### VabamorfAnalyzer that allows multiple variants of a normalized word (spelling corrections)

In [1]:
from typing import MutableMapping

from estnltk import Annotation
from estnltk.text import Layer, Text
from estnltk.layer.ambiguous_span import AmbiguousSpan

from estnltk.taggers import Tagger
from estnltk.vabamorf.morf import Vabamorf

from estnltk.taggers.morph_analysis.morf_common import DEFAULT_PARAM_GUESS
from estnltk.taggers.morph_analysis.morf_common import DEFAULT_PARAM_PROPERNAME
from estnltk.taggers.morph_analysis.morf_common import DEFAULT_PARAM_PHONETIC
from estnltk.taggers.morph_analysis.morf_common import DEFAULT_PARAM_COMPOUND
from estnltk.taggers.morph_analysis.morf import VabamorfTagger

from estnltk.taggers.morph_analysis.morf_common import _get_word_text
from estnltk.taggers.morph_analysis.morf_common import _convert_vm_records_to_morph_analysis_records


# ===============================
#    VabamorfAnalyzer
# ===============================

class VabamorfAnalyzer( Tagger ):
    """Performs morphological analysis with Vabamorf's analyzer.
       Note: resulting analyses will be ambiguous."""
    output_layer      = 'morph_analysis'
    output_attributes = VabamorfTagger.output_attributes
    input_layers      = ['words', 'sentences']
    conf_param = [ # Configuration flags:
                   "guess",
                   "propername",
                   "compound",
                   "phonetic",
                   # Internal stuff:
                   '_vm_instance', \
                   # Names of the specific input layers:
                   '_input_words_layer', \
                   '_input_sentences_layer', \
                   # For backward compatibility:
                   'depends_on', 'layer_name', 'attributes',
                   # Extra configuration flags:
                   'extra_attributes', \
                 ]
    layer_name = output_layer       # <- For backward compatibility ...
    depends_on = input_layers       # <- For backward compatibility ...
    attributes = output_attributes  # <- For backward compatibility ...
    
    def __init__(self,
                 output_layer='morph_analysis',
                 input_words_layer='words',
                 input_sentences_layer='sentences',
                 extra_attributes=None,
                 vm_instance=None,
                 guess = DEFAULT_PARAM_GUESS,
                 propername = DEFAULT_PARAM_PROPERNAME,
                 compound = DEFAULT_PARAM_COMPOUND,
                 phonetic = DEFAULT_PARAM_PHONETIC ):
        """Initialize VabamorfAnalyzer class.

        Parameters
        ----------
        layer_name: str (default: 'morph_analysis')
            Name of the layer where morph analysis results 
            will be stored.
        input_words_layer: str (default: 'words')
            Name of the input words layer;
        input_sentences_layer: str (default: 'sentences')
            Name of the input sentences layer;
        extra_attributes: list of str (default: None)
            List containing names of extra attributes that will be 
            attached to Spans.

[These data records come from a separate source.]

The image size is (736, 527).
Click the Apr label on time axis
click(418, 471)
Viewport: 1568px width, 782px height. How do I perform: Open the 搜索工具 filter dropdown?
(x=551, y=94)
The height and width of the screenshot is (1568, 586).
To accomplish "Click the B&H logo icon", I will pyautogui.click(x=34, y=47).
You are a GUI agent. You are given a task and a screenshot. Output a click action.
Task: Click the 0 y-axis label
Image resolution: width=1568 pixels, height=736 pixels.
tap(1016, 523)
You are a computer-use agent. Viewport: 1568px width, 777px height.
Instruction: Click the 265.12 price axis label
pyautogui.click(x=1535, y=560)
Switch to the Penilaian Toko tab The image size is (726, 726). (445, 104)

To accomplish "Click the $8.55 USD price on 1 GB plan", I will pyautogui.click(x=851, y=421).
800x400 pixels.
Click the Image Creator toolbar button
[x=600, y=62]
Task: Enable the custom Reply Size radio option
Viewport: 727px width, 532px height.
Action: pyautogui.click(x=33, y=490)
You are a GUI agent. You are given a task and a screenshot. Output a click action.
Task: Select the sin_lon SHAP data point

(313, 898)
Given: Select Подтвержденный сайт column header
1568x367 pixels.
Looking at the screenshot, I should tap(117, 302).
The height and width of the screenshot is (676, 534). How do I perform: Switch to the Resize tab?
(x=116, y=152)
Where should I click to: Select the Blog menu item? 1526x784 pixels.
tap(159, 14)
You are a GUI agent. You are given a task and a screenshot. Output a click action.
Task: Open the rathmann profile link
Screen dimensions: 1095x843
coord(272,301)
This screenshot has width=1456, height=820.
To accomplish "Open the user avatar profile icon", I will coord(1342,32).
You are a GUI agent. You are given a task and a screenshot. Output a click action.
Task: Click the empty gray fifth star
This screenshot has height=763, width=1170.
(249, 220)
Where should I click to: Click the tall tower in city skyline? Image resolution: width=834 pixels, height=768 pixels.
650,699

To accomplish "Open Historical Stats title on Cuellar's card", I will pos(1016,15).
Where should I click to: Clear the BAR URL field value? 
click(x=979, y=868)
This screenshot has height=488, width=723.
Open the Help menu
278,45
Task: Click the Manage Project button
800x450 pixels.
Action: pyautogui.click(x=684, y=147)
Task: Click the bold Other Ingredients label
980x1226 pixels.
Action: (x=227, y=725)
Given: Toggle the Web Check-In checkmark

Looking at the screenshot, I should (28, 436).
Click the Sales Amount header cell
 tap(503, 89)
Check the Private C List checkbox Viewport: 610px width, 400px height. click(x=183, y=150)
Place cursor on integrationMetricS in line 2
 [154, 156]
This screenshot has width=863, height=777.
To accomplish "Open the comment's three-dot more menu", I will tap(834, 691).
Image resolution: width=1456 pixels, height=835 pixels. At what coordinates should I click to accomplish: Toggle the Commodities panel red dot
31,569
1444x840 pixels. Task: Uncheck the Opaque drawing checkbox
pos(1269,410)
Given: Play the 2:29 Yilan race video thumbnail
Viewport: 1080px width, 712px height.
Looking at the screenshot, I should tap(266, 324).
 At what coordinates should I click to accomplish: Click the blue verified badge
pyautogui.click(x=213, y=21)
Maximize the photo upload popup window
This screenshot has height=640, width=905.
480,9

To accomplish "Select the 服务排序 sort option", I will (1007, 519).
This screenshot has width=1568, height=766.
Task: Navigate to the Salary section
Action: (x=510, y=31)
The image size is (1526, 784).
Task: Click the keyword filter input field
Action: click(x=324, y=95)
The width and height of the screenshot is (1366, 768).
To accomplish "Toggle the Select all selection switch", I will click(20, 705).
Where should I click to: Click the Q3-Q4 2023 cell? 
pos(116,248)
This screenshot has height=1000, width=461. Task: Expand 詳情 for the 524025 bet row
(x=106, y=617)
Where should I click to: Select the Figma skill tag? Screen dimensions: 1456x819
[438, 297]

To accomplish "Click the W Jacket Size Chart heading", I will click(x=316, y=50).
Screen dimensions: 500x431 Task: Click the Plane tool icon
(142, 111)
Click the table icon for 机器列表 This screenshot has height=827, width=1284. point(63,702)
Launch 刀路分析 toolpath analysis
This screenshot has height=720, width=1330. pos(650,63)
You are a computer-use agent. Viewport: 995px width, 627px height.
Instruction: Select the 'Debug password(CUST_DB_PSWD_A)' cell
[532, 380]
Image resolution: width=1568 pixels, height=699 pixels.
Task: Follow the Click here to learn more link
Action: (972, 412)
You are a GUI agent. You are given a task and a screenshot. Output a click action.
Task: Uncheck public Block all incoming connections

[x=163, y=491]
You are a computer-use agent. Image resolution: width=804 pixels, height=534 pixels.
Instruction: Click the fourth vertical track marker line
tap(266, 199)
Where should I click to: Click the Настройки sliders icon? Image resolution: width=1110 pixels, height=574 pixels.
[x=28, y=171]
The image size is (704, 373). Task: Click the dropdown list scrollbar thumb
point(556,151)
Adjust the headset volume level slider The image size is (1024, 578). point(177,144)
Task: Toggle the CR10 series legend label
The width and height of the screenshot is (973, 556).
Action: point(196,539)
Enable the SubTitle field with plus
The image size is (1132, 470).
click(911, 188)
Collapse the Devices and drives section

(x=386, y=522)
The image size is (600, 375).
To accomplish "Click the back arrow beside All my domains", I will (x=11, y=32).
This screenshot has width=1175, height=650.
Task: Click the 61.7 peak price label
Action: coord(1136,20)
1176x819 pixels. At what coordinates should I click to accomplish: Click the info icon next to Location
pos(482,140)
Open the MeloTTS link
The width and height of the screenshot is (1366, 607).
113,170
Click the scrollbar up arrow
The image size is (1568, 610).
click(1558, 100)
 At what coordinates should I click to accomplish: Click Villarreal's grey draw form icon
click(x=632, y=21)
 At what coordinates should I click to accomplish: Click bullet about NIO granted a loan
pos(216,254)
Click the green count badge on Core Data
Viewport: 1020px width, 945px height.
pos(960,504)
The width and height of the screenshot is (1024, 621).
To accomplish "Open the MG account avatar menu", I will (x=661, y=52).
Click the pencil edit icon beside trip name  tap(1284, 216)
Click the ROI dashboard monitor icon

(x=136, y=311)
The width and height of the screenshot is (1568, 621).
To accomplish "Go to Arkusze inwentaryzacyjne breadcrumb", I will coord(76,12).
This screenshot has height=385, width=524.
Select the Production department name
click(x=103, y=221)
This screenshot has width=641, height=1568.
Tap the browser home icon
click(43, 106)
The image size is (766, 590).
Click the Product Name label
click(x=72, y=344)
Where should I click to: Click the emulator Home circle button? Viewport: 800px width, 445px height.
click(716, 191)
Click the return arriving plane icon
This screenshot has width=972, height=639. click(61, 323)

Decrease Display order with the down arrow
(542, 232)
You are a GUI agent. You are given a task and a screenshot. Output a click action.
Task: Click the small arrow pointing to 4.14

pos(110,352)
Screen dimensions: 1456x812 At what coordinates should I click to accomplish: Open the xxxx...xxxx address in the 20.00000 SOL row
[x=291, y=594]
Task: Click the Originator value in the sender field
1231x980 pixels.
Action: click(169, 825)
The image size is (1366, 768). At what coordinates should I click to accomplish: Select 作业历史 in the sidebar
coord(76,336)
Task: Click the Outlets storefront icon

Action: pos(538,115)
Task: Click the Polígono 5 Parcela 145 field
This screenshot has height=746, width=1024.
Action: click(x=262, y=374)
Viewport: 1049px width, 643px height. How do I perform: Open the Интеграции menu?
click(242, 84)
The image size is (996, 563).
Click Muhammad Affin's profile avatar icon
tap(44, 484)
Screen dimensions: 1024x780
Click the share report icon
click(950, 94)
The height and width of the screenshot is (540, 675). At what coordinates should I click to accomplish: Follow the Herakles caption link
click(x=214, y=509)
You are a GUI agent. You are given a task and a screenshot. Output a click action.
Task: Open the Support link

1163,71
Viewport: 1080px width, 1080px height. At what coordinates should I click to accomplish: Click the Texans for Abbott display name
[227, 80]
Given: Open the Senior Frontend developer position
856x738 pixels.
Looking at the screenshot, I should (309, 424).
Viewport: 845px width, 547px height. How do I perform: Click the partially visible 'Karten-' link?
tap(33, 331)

All extra attributes will be 
            initialized to None.
        vm_instance: estnltk.vabamorf.morf.Vabamorf
            An instance of Vabamorf that is to be used for analysing
            text morphologically.
        propername: boolean (default: True)
            Propose additional analysis variants for proper names 
            (a.k.a. proper name guessing).
        guess: boolean (default: True)
            Use guessing in case of unknown words.
        compound: boolean (default: True)
            Add compound word markers to root forms.
        phonetic: boolean (default: False)
            Add phonetic information to root forms.
        """
        # Set input/output layer names
        self.output_layer = output_layer
        self._input_words_layer          = input_words_layer
        self._input_sentences_layer      = input_sentences_layer
        self.input_layers = [input_words_layer, input_sentences_layer]
        self.extra_attributes = extra_attributes
        if self.extra_attributes:
            for extra_attr in self.extra_attributes:
                self.output_attributes += (extra_attr,)
            self.attributes = self.output_attributes  # <- For backward compatibility ...
        if vm_instance:
            self._vm_instance = vm_instance
        else:
            self._vm_instance = Vabamorf.instance()
        # Set analysis parameters:
        self.guess = guess
        self.propername = propername
        self.compound = compound
        self.phonetic = phonetic
        # Other stuff
        self.layer_name = self.output_layer  # <- For backward compatibility ...
        self.depends_on = self.input_layers  # <- For backward compatibility ...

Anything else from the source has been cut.